(Page and screen pointing data)
Begin

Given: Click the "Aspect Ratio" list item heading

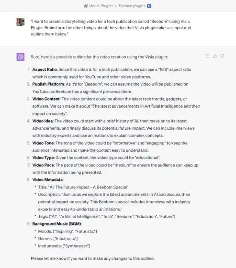Looking at the screenshot, I should 45,69.
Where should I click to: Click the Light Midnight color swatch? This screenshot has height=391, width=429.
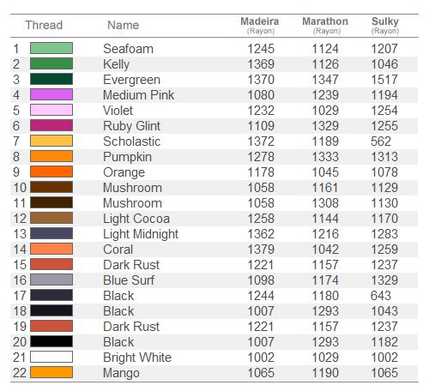point(51,233)
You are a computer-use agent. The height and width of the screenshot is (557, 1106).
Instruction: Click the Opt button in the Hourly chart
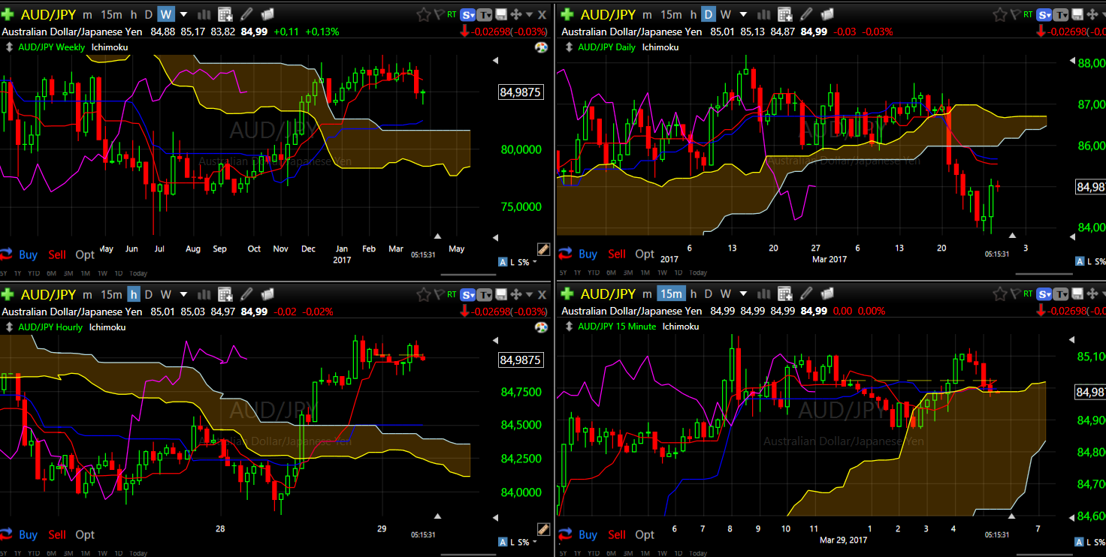tap(85, 534)
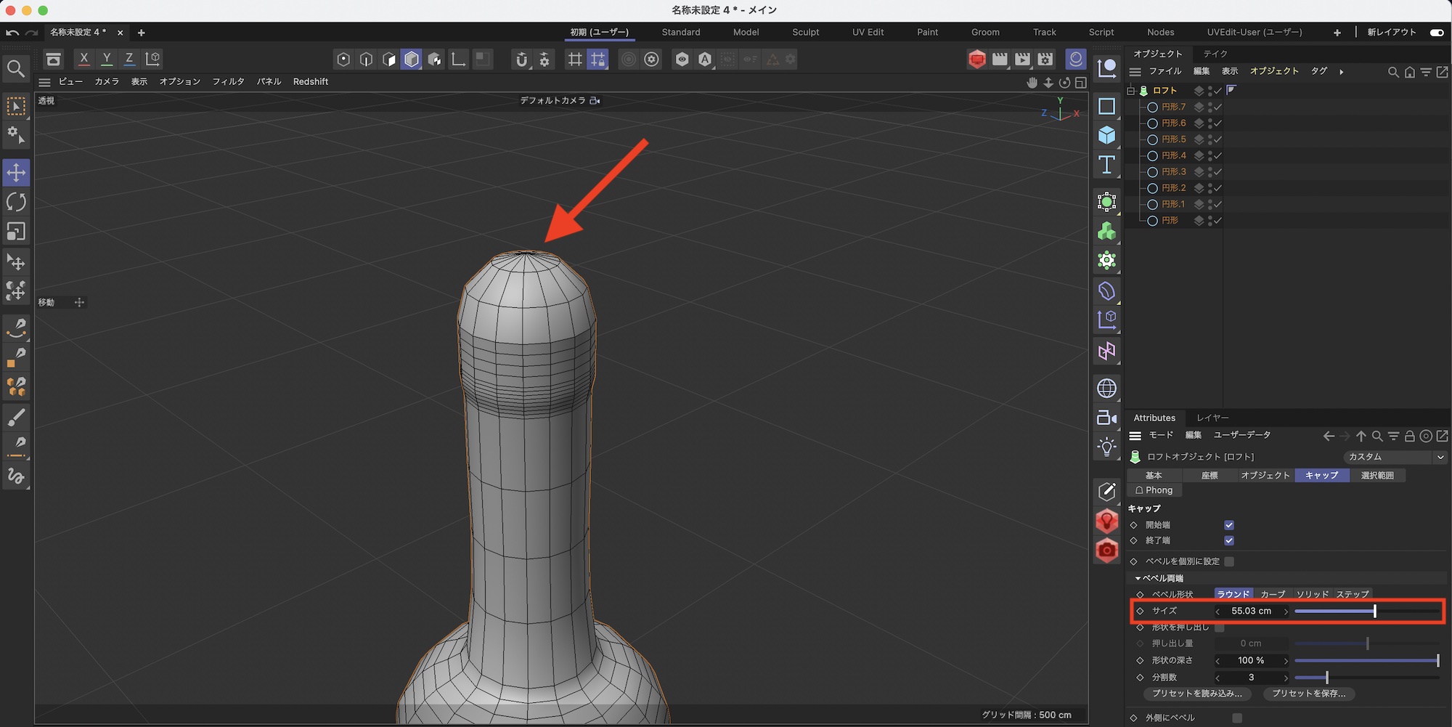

End

● EXERCISE PROMPT
Could you copy every line of the items above word for word, leaving out the pictures?

● RESULT OF THIS TASK
Given: Click the "Aspect Ratio" list item heading

Looking at the screenshot, I should 45,69.
Where should I click to: Click the Light Midnight color swatch? This screenshot has height=391, width=429.
point(51,233)
You are a computer-use agent. The height and width of the screenshot is (557, 1106).
Instruction: Click the Opt button in the Hourly chart
tap(85, 534)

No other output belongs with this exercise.